Task statement.
Copy the records below word for word, starting at the very first line and ending with the line that contains "pyautogui.click(x=3, y=38)", including that line.

## start

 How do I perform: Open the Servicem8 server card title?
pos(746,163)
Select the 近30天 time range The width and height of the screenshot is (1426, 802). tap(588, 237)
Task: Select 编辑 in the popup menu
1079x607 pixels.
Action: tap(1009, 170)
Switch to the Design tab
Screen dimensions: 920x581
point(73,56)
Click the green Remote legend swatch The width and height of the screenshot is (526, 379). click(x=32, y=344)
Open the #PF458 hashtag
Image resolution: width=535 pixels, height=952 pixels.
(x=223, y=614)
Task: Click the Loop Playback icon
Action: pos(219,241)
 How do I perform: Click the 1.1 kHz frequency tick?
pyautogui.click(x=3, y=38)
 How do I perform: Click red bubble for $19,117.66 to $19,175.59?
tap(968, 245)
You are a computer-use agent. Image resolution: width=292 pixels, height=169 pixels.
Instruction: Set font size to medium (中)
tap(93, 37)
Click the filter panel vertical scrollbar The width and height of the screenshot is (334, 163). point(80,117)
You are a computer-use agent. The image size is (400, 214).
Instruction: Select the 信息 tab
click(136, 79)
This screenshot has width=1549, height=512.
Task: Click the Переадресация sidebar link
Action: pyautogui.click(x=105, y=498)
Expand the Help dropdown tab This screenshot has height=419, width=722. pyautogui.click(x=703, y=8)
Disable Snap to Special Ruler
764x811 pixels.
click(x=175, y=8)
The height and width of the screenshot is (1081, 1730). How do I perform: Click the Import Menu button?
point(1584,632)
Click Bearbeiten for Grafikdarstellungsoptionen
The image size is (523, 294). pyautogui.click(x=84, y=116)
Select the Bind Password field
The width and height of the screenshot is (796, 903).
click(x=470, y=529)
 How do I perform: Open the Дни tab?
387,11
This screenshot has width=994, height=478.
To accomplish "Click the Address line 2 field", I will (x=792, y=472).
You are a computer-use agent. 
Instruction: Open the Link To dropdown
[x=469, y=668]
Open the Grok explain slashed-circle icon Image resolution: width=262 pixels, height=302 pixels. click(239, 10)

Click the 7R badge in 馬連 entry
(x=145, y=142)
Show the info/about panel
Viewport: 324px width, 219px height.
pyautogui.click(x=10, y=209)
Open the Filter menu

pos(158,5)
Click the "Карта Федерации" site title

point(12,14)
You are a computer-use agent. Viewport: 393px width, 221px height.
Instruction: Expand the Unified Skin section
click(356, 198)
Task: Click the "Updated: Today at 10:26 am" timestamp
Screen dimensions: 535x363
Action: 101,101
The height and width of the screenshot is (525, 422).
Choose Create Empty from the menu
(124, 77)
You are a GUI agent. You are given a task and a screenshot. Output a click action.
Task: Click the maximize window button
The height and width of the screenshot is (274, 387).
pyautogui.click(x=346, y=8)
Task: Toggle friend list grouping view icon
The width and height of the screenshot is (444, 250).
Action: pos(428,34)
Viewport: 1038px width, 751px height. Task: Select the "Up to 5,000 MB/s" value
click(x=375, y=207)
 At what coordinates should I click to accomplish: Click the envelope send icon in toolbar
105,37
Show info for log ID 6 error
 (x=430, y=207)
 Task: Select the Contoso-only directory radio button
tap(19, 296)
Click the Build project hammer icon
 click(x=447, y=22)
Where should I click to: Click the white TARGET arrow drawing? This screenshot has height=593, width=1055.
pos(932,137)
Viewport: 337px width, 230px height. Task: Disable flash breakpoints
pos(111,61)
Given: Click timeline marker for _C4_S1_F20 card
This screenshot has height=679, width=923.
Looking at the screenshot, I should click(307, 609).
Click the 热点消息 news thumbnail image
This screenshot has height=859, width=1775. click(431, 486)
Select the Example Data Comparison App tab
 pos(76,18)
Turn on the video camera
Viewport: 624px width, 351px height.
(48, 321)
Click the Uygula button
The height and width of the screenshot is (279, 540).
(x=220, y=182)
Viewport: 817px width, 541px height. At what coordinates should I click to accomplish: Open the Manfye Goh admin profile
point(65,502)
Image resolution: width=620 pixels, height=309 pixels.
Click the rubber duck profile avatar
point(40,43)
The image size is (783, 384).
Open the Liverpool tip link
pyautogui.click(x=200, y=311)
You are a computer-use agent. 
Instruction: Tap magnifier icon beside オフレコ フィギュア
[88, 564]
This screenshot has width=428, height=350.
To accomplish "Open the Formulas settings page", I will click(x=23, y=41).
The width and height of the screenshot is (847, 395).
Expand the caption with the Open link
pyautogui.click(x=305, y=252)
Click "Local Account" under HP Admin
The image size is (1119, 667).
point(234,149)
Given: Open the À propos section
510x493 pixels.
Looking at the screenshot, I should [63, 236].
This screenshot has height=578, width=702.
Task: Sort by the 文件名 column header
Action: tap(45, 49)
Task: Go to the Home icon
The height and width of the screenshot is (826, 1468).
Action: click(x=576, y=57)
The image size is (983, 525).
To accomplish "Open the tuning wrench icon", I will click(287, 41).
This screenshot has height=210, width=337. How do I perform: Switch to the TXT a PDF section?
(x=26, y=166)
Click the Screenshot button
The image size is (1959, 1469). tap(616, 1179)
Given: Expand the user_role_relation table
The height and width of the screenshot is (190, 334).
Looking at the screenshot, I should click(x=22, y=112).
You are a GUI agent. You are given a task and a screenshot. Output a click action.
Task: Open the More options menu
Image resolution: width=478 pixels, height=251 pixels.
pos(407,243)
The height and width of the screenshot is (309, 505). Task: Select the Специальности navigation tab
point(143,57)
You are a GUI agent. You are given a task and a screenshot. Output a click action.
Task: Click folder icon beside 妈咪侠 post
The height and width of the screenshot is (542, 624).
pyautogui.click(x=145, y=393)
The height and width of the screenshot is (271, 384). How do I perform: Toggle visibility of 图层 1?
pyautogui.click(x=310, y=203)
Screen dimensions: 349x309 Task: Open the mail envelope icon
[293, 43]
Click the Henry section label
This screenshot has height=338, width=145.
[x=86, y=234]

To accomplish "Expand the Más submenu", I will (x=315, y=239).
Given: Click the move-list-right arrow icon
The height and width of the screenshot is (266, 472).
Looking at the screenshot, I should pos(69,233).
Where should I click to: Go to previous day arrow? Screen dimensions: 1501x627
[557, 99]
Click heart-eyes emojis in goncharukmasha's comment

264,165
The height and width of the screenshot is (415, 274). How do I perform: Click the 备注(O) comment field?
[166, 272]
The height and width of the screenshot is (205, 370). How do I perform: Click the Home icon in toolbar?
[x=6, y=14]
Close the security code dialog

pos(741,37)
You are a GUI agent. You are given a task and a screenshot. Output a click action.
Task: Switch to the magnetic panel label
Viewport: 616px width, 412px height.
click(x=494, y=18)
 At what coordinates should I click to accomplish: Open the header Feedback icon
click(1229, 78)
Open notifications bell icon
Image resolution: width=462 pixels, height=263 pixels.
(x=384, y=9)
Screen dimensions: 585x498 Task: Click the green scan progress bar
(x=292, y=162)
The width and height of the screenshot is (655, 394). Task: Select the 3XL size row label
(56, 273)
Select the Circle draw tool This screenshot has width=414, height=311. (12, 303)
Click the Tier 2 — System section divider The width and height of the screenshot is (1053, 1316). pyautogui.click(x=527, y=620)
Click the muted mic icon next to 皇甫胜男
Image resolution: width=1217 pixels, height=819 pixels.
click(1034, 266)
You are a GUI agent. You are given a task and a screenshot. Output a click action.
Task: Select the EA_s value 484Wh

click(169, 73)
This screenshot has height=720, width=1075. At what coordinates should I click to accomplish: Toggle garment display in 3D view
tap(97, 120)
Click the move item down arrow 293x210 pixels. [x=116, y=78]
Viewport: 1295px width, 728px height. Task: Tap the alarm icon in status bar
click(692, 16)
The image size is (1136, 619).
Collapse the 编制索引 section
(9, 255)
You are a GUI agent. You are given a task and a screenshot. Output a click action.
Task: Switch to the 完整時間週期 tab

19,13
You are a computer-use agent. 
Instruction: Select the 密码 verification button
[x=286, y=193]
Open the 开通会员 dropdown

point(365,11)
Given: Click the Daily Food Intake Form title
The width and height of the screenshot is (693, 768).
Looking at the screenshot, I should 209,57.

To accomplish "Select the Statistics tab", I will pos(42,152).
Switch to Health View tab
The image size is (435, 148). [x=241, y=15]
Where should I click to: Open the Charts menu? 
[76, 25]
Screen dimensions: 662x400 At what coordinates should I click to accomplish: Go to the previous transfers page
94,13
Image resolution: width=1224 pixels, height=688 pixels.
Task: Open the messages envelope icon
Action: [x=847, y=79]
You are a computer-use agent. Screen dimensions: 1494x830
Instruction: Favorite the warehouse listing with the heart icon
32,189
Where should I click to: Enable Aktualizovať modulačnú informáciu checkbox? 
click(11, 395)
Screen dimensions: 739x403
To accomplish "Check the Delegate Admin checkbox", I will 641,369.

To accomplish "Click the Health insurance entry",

## end

The answer.
 How do I perform: Open the Servicem8 server card title?
pos(746,163)
Select the 近30天 time range The width and height of the screenshot is (1426, 802). tap(588, 237)
Task: Select 编辑 in the popup menu
1079x607 pixels.
Action: tap(1009, 170)
Switch to the Design tab
Screen dimensions: 920x581
point(73,56)
Click the green Remote legend swatch The width and height of the screenshot is (526, 379). click(x=32, y=344)
Open the #PF458 hashtag
Image resolution: width=535 pixels, height=952 pixels.
(x=223, y=614)
Task: Click the Loop Playback icon
Action: pos(219,241)
 How do I perform: Click the 1.1 kHz frequency tick?
pyautogui.click(x=3, y=38)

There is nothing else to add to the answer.